Cet homme innocent et juste ne se cachait pas ce qu’il y avait de redoutable et d’angoissant dans sa position. Il sentait que les calomnies de ses ennemis empêcheraient tout le bien qu’il espérait faire, qu’elles briseraient d’anciennes amitiés et détruiraient la paix dont la ville commençait à jouir. Bientôt peut-être sa femme serait veuve et ses enfants orphelins ; un voile de tristesse couvrait son visage. Oh, que l’épreuve est amère ! Il savait bien qu’elle doit réveiller dans le chrétien une vie céleste ; qu’elle est un privilège de l’enfant de Dieu ; mais il fut quelque temps sans consolation ; son âme était accablée. « Mes adversaires ne savent qu’ajouter, disait-il, injures sur injures, accumuler haine sur haineg ! voilà six mois qu’ils ne font pas autre chose. Y a-t-il jamais eu un homme assez saint pour ne pas succomber sous les attaques d’un zèle aussi pervers ? Je ne veux pas parler de Socrate, de Scipion, de Rutilius, de Métellus ; certains défauts pouvaient prêter chez eux aux attaques de leurs ennemis. Mais celui qui fut tel que nul n’a été bon comme lui, nul saint comme lui, le très innocent Jésus-Christ lui-même, n’a-t-il pas été assailli de toutes partsh ? Hélas, de quel côté le juste se tournera-t-il ? Qui peut-il implorer ?… »

g – « Injuria augere injuria, et odio cumulare odium. » (Ibid., p. 119.)

h – « Quo nemo melior, nemo sanctior circumventus est innocentissimus Christus. » (Palearii, Ep., p. 116.)

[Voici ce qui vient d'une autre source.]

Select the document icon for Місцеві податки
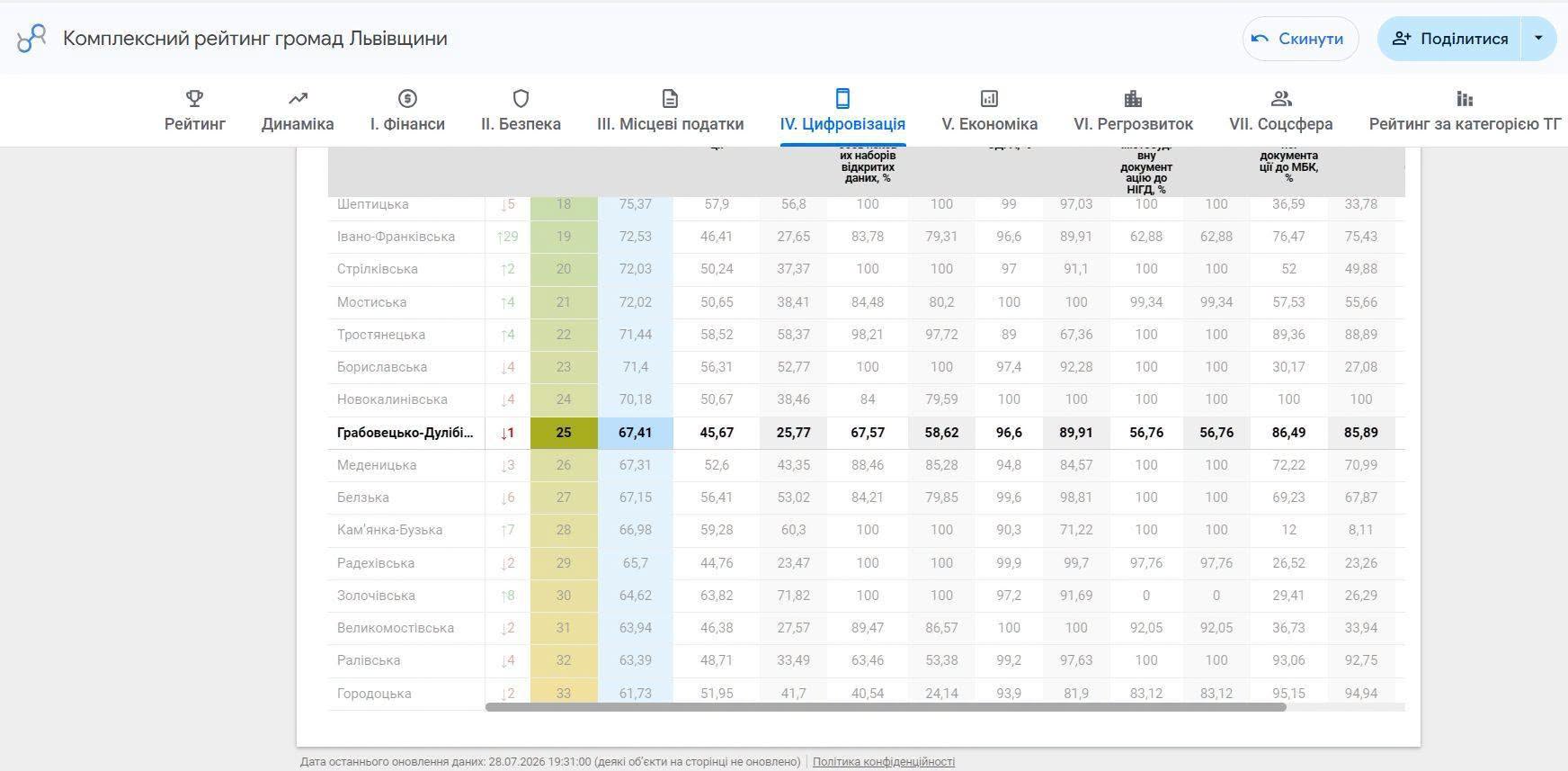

Paleario l’apprit. Quand il se vit cité à comparaître devant le Sénat, il reprit courage. Non seulement il était fort de son innocence, mais encore la foi qui animait son cœur lui dit que Dieu aime ses serviteurs et qu’avec lui ils sont hors de tout danger. Il se rendit au palais de la seigneurie ; il entra dans la salle, appuyé sur le fils de son ancien ami, son cher et jeune Fauste Bellantes, accompagné de quelques hommes fidèles qui n’avaient pas voulu l’abandonner au jour de la détresse. Enfin il se trouvait devant ceux qui tenaient ses jours en leurs mains. Le président Sfondrati, le préteur Crasso, le Sénat et les Neuf étaient là sur leurs sièges judiciaires. Ses adversaires y étaient aussi, et surtout Cotta, plein d’une présomptueuse assurance et ne doutant pas que l’heure était enfin arrivée où il pourrait se jeter sur sa proie. Paleario le reconnut ; il fut ému, indigné en le voyant siéger dans le Sénat avec une apparence de tranquillité, au moment où il poursuivait un infâme complot. Il se contint pourtant et, s’adressant d’abord aux sénateurs, en leur donnant le titre usité dans l’ancienne Rome : « Pères conscrits, dit-ili, quand, dans les années précédentes, il a été question de moi, je ne m’en suis pas grandement, ému ; c’étaient alors des temps de désolation ; tous les droits divins et humains étaient confondus dans un même désordre. Mais à présent que, par la bonté de Dieu, des hommes d’une grande sagesse ont été placés à la tête de la République, maintenant que la sève, que le sang circulent de nouveau dans l’Étatj, pourquoi ne lèverais-je pas la tête ? »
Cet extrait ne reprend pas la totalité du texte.